Your task: Rewrite the entries from the line with "Task: Open Mauricio G. Cohen faculty entry" up to and including the line with "pos(350,425)", swapping "Remove" for "Delete" and leaving everything else as it is.

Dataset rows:
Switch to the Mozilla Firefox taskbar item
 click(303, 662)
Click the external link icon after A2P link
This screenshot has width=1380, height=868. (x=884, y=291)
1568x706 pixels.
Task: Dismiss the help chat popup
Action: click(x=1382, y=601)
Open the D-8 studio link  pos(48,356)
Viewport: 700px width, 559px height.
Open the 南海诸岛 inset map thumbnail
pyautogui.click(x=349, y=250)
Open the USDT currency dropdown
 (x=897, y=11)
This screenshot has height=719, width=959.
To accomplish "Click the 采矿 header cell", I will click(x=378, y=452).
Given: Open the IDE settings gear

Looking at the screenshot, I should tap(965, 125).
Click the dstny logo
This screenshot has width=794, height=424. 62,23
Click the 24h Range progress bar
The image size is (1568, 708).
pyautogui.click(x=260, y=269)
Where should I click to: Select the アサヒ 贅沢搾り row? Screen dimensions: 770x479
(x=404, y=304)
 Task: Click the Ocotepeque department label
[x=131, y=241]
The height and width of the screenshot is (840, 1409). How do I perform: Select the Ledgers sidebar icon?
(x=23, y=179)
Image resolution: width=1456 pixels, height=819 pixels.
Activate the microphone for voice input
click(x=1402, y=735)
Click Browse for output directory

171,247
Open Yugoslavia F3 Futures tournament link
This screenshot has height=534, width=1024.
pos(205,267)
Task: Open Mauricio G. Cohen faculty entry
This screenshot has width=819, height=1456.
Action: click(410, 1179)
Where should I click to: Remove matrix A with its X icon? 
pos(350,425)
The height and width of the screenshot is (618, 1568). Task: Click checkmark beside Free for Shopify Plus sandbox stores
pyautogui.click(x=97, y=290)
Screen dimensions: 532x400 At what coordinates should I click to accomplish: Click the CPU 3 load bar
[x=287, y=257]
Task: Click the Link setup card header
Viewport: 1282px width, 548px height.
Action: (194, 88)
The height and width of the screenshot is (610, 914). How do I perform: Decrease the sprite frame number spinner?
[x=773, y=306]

Written solution:
Task: Open Mauricio G. Cohen faculty entry
This screenshot has width=819, height=1456.
Action: click(410, 1179)
Where should I click to: Delete matrix A with its X icon? 
pos(350,425)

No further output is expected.